Tuesday, August 27, 2013

Ernest Hemingway

Next time you think you're doing enough in life, consider the case of Ernest Hemingway. In 1917 he quit a good job as a reporter for the Kansas City Star to volunteer in World War I to be an ambulance driver in Italy. He was seriously wounded and returned home a medal-winning war hero, having carried an Italian soldier to safety despite his own life-threatening wounds.

Some people's life's work would have essentially ended right there and they might have gone on to work a quiet job in an insurance agency, but by the 1920s Ernest was in Paris with the first of his four wives, working as a foreign correspondent.

He then discovered Florida's Key West, which became one of his numerous outposts of sanity in a world increasingly gone mad. He bought a house on 907 Whitehead Street, whose proximity to a lighthouse made it easy for him to find his way home after a long night of drinking - and boy, did Ern drink. He was well known at every spot on the islands, but Sloppy Joe's was his watering hole of choice.

A lifelong boxing enthusiast, Ernest set up a boxing ring in his yard and held guerilla unlicensed boxing matches wherein he went up against local fighters. He was also a referee at boxing matches at Blue Heaven, at 769 Thomas Street.

Hemingway converted a urinal obtained after a renovation at Sloppy Joe's into a water fountain in his yard, where it remains on display at the house to this day. It served as a water source for his collection of rare six-toed cats, and today the descendents of those polydactyl cats are still thriving in Key West.

In the midst of all this tropical lush life, he didn't stop working, though. In the 1930s he traveled to cover the Spanish Civil War right on the front lines of action, and in the 1940s he was present at the Normandy Landings and the liberation of Paris.

Hemingway was also a master fisherman and hunter, and loved to go on safari in Africa. In 1954, he and his wife chartered a flight over the Belgian Congo but the plane crash-landed in the wilderness. Hemingway's head was severely wounded. The next day, attempting to reach medical care in Entebbe, they boarded a second plane - and it exploded at take-off. Miraculously they survived, though Ernest now suffered burns and a concussion serious enough to cause leaking of cerebral fluid. When they finally made it to Entebbe, they discovered that newspaper headlines around the world were covering the story of Hemingway's death. The world was surprised when he emerged to inform them that, like Mark Twain, the reports of his demise were greatly exaggerated.

Hemingway set himself up another outpost, this time in Cuba - where he became quite chummy with Fidel Castro and fit right in with its nightlife culture of cigars and rum. But after the Bay of Pigs invasion, he became gradually aware that he was being monitored by the FBI (who actually had been spying on him since World War II). Ern wasn't just being paranoid - J. Edgar Hoover had, in fact, been following him around via agents in Havana and the IRS was taking an interest as well.

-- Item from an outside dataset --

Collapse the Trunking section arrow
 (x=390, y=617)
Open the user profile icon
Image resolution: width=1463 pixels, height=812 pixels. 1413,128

The stress of these governmental concerns, coupled with his lifelong powerhouse drinking habit, were taking its toll on the man's nerves. Though Ern once said "A Corona is the only psychiatrist I would ever submit to" (and he meant his typewriter, not a cigar) he sadly agreed to check into the Mayo Clinic for barbaric electroconvulsive therapy - as many as fifteen times in December 1960. In January 1961 he was "released in ruins". And in precisely the same way that unscrupulous medicos do today, Hemingway was given a combination of medications that induced depression, and then subsequently the shrinks gave him more medication and treatment to deal with the depression that they themselves gave him in the first place.

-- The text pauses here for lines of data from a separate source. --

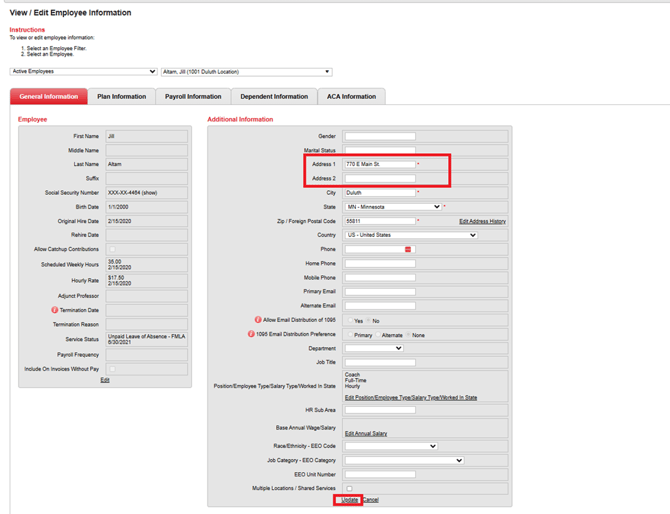Select Primary for 1095 email distribution preference
Screen dimensions: 670x514
tap(349, 335)
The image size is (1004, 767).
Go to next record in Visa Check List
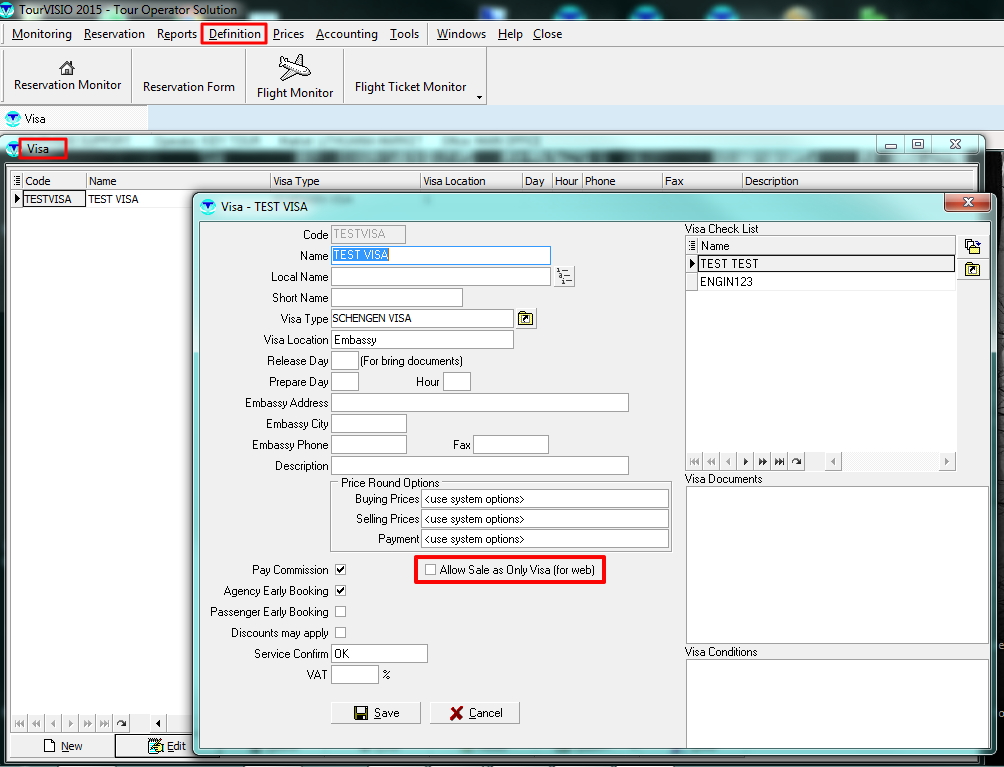[x=745, y=462]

In the early morning hours of July 2, 1961, Hemingway committed suicide with his favorite shotgun. He unlocked the basement storeroom where he stored his hunting rifles, went upstairs to the foyer of their home, and pushed two shells into the twelve-gauge Boss shotgun. He put the end of the shotgun barrel in his mouth, pulled the trigger and blew his brains out.

Today a statue of Ernest stands in a bar called El Floridita in Havana, and The Compleat Angler Hotel in Bimini (another of Ern's secret outposts) housed a museum dedicated to the man's life. It unfortunately was destroyed in a fire in 2006. The minor planet 3656 Hemingway, discovered in 1978 by Soviet astronomer Nikolai Stepanovich Chernykh, was named after him.

(Oh yeah, I nearly forgot to mention: Mr. Hemingway was also, some say, a Nobel Prize-winning author.)

1 comment:

  1. Congratulatios for your magnificent story on Hemingway!
    With short comments and a few photographs you achieve
    quite a concise briefing of this great writer and man of action.